Cet article est une exploration, essentiellement théorique, d'un
problème technique intéressant : l'utilisation de la
cryptographie est-elle utile lorsqu'on veut
protéger sa vie privée contre l'espionnage
massif auquel se livrent des agences gouvernementales comme la
NSA ou la
DGSE ? Je vous
le dis tout de suite, il n'y a pas de réponse simple.
Notez bien la définition du problème : je ne parle pas des attaques
par le pirate du coin (celui qui
sniffe votre réseau
Wi-fi au cyber-café), car la cryptographie est certainement
indispensable contre lui, contre cet attaquant ordinaire.

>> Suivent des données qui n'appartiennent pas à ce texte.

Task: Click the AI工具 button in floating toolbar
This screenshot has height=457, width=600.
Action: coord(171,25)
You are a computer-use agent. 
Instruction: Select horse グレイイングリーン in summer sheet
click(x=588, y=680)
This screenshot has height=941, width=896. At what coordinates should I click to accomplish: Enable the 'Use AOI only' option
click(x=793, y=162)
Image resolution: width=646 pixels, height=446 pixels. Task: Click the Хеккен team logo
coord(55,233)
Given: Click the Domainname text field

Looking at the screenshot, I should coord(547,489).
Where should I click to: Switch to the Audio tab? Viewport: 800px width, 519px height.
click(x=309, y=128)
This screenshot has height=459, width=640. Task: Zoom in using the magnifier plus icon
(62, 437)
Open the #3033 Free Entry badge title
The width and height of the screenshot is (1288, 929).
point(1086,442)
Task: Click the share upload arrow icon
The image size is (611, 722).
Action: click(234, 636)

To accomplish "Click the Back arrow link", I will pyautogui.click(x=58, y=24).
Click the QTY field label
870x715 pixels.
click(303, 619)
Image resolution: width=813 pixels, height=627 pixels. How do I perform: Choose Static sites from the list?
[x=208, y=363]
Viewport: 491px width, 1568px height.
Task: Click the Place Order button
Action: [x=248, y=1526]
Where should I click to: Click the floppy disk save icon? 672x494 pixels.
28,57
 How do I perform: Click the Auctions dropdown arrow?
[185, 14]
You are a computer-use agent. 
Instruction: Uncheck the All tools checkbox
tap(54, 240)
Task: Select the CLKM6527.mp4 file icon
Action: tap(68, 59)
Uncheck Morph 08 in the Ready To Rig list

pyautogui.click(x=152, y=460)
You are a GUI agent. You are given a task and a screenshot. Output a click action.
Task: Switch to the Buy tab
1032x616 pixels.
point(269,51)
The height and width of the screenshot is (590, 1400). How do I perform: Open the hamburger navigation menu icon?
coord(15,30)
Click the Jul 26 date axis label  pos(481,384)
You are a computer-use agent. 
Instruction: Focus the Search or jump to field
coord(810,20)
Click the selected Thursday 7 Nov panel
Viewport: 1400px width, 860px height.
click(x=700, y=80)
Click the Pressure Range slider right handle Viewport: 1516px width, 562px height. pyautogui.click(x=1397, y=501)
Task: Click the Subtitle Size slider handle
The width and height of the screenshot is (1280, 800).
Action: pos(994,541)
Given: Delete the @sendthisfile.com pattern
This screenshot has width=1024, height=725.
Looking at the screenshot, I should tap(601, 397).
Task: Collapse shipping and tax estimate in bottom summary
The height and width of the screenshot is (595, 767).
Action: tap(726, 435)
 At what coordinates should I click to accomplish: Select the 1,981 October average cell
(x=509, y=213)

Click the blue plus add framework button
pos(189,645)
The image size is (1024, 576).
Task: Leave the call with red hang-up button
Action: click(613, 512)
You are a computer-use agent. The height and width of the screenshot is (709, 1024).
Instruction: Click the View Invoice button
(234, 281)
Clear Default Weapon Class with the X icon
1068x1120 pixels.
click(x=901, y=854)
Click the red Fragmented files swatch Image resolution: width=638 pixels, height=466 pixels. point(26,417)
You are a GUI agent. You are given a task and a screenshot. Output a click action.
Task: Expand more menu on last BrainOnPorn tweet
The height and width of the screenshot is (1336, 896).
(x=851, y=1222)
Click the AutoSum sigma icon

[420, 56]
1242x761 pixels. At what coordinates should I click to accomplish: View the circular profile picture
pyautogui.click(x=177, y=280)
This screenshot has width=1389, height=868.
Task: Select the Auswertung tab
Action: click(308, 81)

Et je ne parle pas non plus du cas où
l'agence d'espionnage vous cible
individuellement. Si la NSA a décidé que vous
êtes un objectif intéressant et met tous ses moyens à
vous espionner, il n'y a pas grand'chose à
faire (le plus probable est qu'ils utilisent un
spyware dans votre
ordinateur, ou bien une écoute
électromagnétique, à moins qu'ils ne préfèrent
la méthode bien décrite dans
xkcd). Dans ce cas, on fait de la gestion de risque, mais on
n'espère pas être invulnérable.
Non, je me focalise sur l'espionnage de masse, passant à
l'échelle, et visant des tas de gens dont la NSA ou la
DGSE ne savent pas a priori s'ils sont une cible intéressante ou
pas. C'est cet espionnage qui a fait l'objet récemment d'une prise de
conscience, suite aux révélations d'Edward Snowden. Il a parlé de la NSA (et
du GCHQ) mais il n'y a aucun doute que d'autres
agences font pareil. En France, en raison d'une tradition d'obéissance
au monarque qui remonte à longtemps, on n'a pas encore vu de
« lanceur d'alerte » héroïque et désobéissant
comme Snowden mais cela ne veut pas dire qu'un tel espionnage n'a pas lieu.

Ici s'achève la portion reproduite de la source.